DATA FOR REVIEW.
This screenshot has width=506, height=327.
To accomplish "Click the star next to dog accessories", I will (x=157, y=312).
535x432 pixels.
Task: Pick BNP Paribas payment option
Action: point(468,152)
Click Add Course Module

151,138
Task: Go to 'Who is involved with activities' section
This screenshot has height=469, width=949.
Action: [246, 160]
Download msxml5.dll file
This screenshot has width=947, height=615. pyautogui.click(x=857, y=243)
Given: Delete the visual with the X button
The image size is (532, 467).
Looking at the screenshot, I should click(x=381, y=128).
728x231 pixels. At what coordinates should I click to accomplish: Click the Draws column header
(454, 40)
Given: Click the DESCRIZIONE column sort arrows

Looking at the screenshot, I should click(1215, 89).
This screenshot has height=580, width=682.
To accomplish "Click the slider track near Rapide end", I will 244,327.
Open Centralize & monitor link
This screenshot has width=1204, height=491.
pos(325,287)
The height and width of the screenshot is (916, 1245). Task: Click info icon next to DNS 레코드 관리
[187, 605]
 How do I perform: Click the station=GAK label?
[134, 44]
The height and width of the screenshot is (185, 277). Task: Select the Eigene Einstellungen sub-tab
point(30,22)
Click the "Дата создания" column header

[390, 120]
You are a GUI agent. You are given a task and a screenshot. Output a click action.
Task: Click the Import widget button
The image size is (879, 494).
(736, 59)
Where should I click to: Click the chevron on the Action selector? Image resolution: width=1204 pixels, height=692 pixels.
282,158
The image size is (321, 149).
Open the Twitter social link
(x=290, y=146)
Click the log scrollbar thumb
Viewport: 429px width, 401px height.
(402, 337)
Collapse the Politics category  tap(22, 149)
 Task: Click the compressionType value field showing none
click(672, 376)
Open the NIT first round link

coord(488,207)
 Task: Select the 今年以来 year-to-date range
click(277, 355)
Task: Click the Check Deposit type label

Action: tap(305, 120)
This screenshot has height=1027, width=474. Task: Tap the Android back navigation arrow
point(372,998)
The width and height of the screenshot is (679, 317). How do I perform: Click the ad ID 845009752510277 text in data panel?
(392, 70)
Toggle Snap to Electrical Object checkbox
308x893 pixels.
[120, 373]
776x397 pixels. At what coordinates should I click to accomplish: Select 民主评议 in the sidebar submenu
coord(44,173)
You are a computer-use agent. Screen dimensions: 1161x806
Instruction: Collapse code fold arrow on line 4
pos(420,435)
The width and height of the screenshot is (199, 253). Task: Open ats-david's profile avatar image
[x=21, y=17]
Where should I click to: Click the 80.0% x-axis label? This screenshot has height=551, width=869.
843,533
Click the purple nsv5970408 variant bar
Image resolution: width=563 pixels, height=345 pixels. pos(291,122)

REQUIREMENT.
If a line in the entries contains "with", copy it.

EXERCISE RESULT.
Task: Go to 'Who is involved with activities' section
Given: Delete the visual with the X button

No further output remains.